Here is a rundown of the behavior of each line of code in the Superclass-Subclass review example. While I am not renaming these classes here, it may be easier to think of this as a Mammal-Human relationship as that is a real world example that is (hopefully) easier cognitively.

BIG IDEA: The right-hand side of the assignment operator dictates what will be put into memory. The left-hand side determines how the object should be viewed, so only methods that are in the left-hand side cast are eligible to be executed. If such a method is called and appears in that cast class (or interface), then go back to what is in memory and try to execute it at that level, delegating it up through the superclass chain until the method is found.

BIG IDEA: If no superclass constructor is explicitly called, the default superclass constructor will automatically be called before any other code is executed in the subclass constructor. If there is no default superclass constructor, there will be a compiler error. The superclass will call its own superclass constructor and so on until Object is reached.

BIG IDEA: Ultimately, every class has Object at the top of its hierarchy.

 

Line 1:

Superclass sup1 = new Superclass();

Output:

1 a b 0

A Superclass is being put into memory and sup1 is being cast as a Superclass. Everything is being done on the Superclass level. The default constructor calls the two-paramter constructor, so "0 " must be printed after everything else is done. The two-paramter constructor prints "1 ", then calls a(), which prints "a ", then calls b(), which prints "b ".

 

Line 2:

Subclass sub2 = new Subclass();

Output:

1 c a d 0 2

A Subclass is being put into memory and cast as a Subclass. Since it extends Superclass, this gets kind of messy.

BIG IDEA: When a constructor calls another constructor with the keyword this, the call remains at the same level (i.e., in the same class) as the constructor. When a method is called with the keyword this, it is executed at the level of the object type placed in memory.

In this example, the default constructor for Subclass is called. It calls the Superclass's default constructor, so all the stuff that involves must be done before printing the "2 ".

In Superclass's default constructor, the two-paramter Superclass constructor is called (remember, this when calling a constructor stays at the same class level). That call must complete before "0 " is printed, so the "0 " is next-to-last before the "2 ".

In Superclass's two-parameter constructor, the "1 " is printed immediately. After a couple of field variable assignments, a() is called. Since a() is a method in the Superclass, it can be called. Since the object being created in memory is of type Subclass, a() is called in Subclass, not Superclass.

Subclass's a() method prints "c " and then specifically calls the Superclass's a() method.

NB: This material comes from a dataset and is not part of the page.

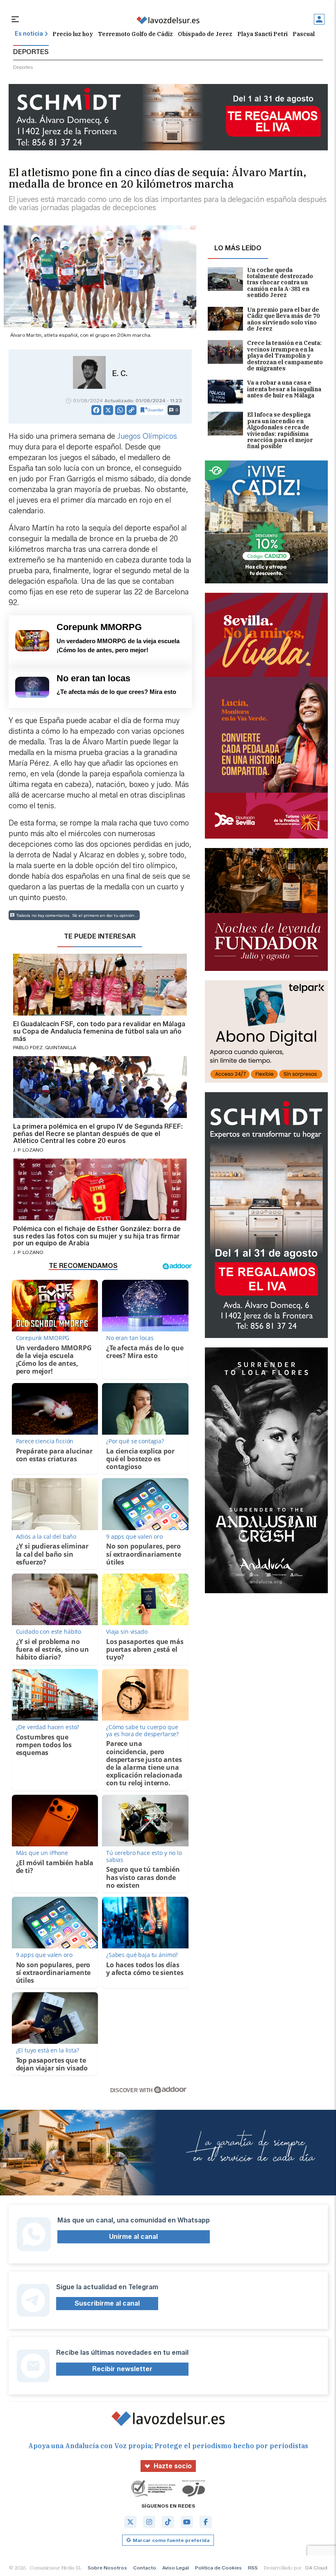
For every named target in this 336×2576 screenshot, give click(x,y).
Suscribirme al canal (107, 2303)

Superclass's a() method prints "a " and calls b(). The keyword this is being used to call a method, not a constructor, so first a check is made to verify that there exists a method b() in Superclass (there is) and then b() is called by the object being placed in memory, which is type Subclass. So, it is Subclass's b() method that gets called.

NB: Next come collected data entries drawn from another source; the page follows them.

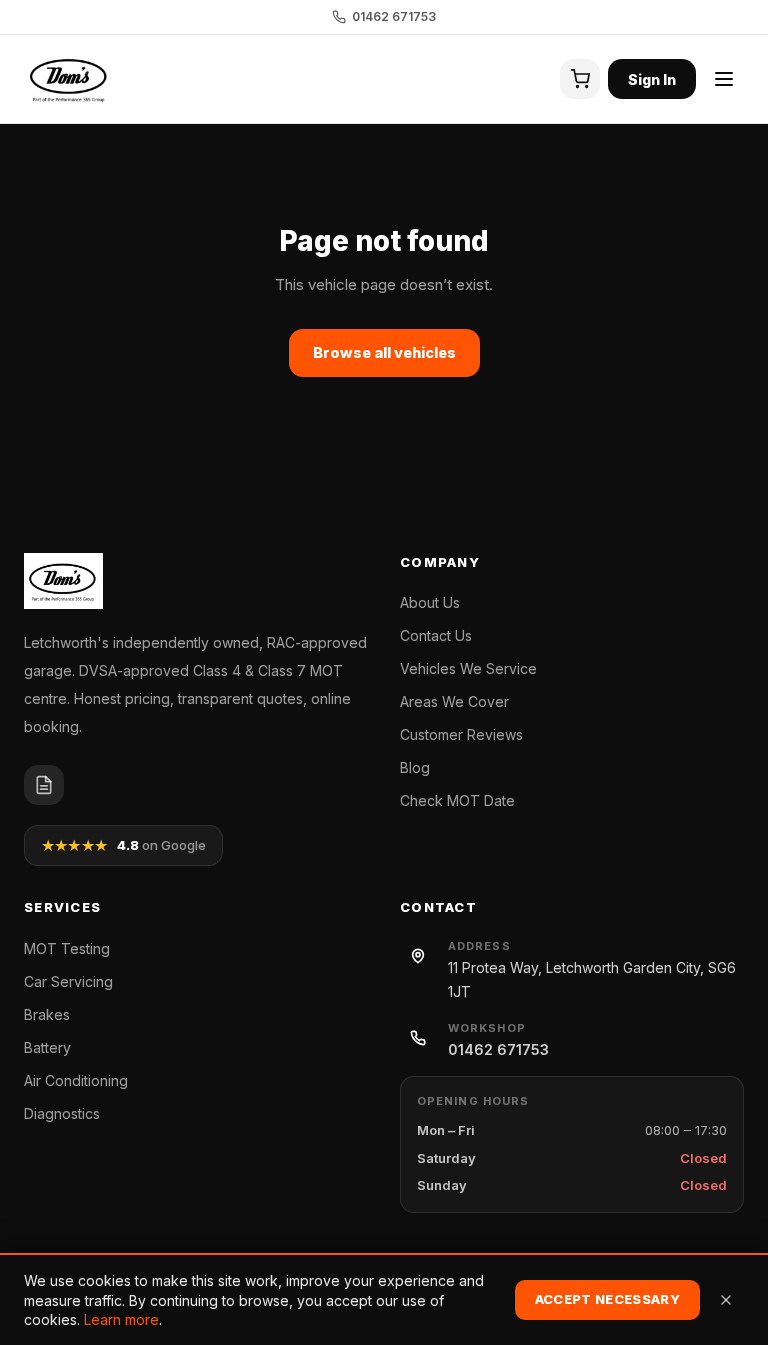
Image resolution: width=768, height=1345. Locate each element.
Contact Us (436, 635)
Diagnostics (62, 1113)
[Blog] (44, 785)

Subclass's b() method prints "d ". After that, the code returns to the constructors and the "0 " and "2 " finally get printed, as described above.

 

Line 3:

Subclass thing = new Superclass(1, "Wilma");

Output: None, as this won't compile.

A Superclass is being put into memory and an attempt is being made to cast it as a Subclass. This is like putting a Mammal into memory and trying to cast it as a Human. Not all Mammals are Humans, so that cast cannot be assumed to work by the compiler, producing an error.

 

Line 4:

Superclass thing2 = new Subclass(2, "Dino");

Output:

1 c a d 3 

This is similar to Line 2. The "3 " prints last because it gets executed after the Superclass constructor call stuff. "0 " and " 2" are not printed because neither the Subclass nor the Superclass default constructors are ever called. Everything else is the same as for Line 2.